En el marco general de situación, Argentina, como varios países de Latinoamérica, ha sabido dar lugar a diferentes estrategias de reducción del delito, distintas a la tradicional conjuración y persecución. Se han sumado varias experiencias en materia de prevención social del delito –con apoyo de diferentes agencias del gobierno nacional y con asesoría de instituciones especializadas- garantizando  una  efectividad tal que deberían ser experiencias pasibles de federalizar para posibilitar el trabajar en una escala que permita marcar la diferencia; del mismo modo, la agenda de desarme ha sumado una alternativa nueva en materia de prevención general como política de reducción de daños, demostrando ser un esquema de trabajo exitoso para la participación de la sociedad civil con expresión a nivel nacional, provincial y municipal.  Por supuesto, no hay política de seguridad que se nutra de estrategias individuales, por más acertadas que sean. Por el contrario, trabajar con estrategias aisladas no hace más que poner en riesgo alternativas acertadas de trabajo y quebrar la confianza de la gente.

Pero, ¿existe esa estrategia de conjunto que supere a las pequeñas anécdotas exitosas que se diluyen en el tiempo?

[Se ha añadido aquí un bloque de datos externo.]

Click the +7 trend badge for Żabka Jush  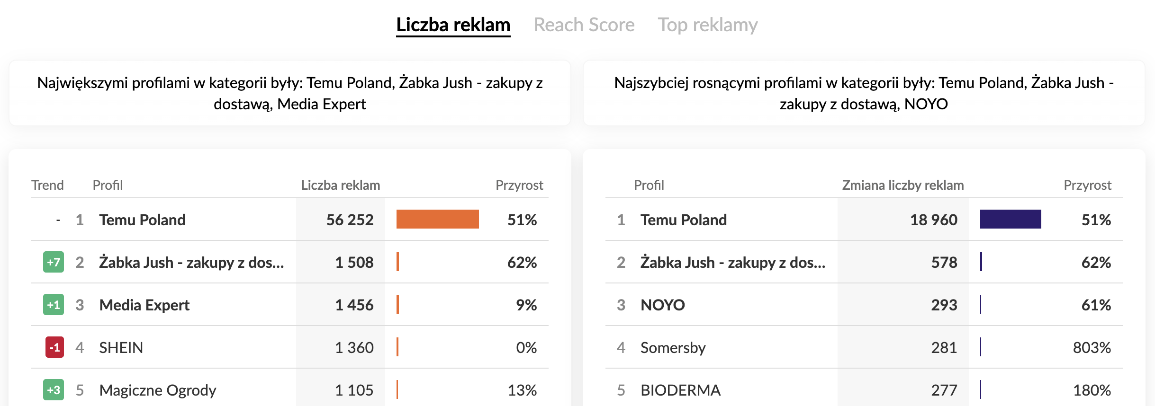(x=54, y=262)
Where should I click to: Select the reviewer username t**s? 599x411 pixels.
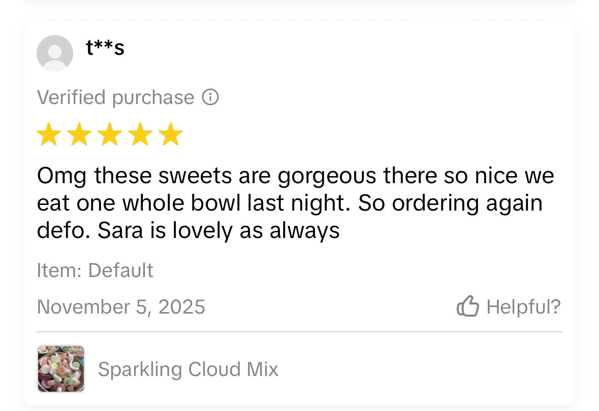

- Falta una estrategia clara de abordaje de muchos de los núcleos duros de la gestión de los problemas de seguridad: una verdadera reforma policial que deje de lado las modernizaciones interrumpidas o satelitales e incluya una verdadera democratización de las fuerzas de seguridad nacionales, una verdadera refundación del alcance y dirección de la política criminal como disciplina para el abordaje de políticas públicas de gestión de la conflictividad; una puesta al día de las agencias de investigación criminal como herramienta verdaderamente pública de control y persecución eficaz del delito organizado –esto a contrapunto de la privatización de los varios servicios de inteligencia enquistados en las fuerzas policiales o en algunas de las agencias civiles del Estado-; como así también, la consolidación y profesionalización de cuadros civiles de gobierno de la seguridad  que permita la despolicialización de la gestión de la calle, romper con el gerenciamiento de los negocios y la legitimación de la autoridad policial como única autoridad. No son desafíos que pueda abarcar una sola gestión de gobierno, son desafíos que amerita subsumir las gestiones a una decisión de la escala de la política de Estado.